=== Work required ===
The response has to be every entry, printed word for word.

Record set Start Marker

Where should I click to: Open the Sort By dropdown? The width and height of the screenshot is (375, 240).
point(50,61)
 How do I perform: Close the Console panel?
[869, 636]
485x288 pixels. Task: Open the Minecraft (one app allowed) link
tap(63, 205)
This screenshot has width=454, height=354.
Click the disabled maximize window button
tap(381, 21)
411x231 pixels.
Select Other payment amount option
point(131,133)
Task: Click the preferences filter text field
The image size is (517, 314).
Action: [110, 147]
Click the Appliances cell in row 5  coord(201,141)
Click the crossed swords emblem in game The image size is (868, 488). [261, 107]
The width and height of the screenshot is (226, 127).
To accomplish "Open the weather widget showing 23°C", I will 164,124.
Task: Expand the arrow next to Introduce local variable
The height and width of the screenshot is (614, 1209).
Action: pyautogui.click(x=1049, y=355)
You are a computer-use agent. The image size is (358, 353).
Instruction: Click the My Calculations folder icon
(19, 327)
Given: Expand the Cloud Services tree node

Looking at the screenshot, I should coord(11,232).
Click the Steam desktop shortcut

Record set End Marker

=== Exercise answer ===
Where should I click to: Open the Sort By dropdown? The width and height of the screenshot is (375, 240).
point(50,61)
 How do I perform: Close the Console panel?
[869, 636]
485x288 pixels. Task: Open the Minecraft (one app allowed) link
tap(63, 205)
This screenshot has width=454, height=354.
Click the disabled maximize window button
tap(381, 21)
411x231 pixels.
Select Other payment amount option
point(131,133)
Task: Click the preferences filter text field
The image size is (517, 314).
Action: [110, 147]
Click the Appliances cell in row 5  coord(201,141)
Click the crossed swords emblem in game The image size is (868, 488). [261, 107]
The width and height of the screenshot is (226, 127).
To accomplish "Open the weather widget showing 23°C", I will 164,124.
Task: Expand the arrow next to Introduce local variable
The height and width of the screenshot is (614, 1209).
Action: pyautogui.click(x=1049, y=355)
You are a computer-use agent. The image size is (358, 353).
Instruction: Click the My Calculations folder icon
(19, 327)
Given: Expand the Cloud Services tree node

Looking at the screenshot, I should coord(11,232).
Click the Steam desktop shortcut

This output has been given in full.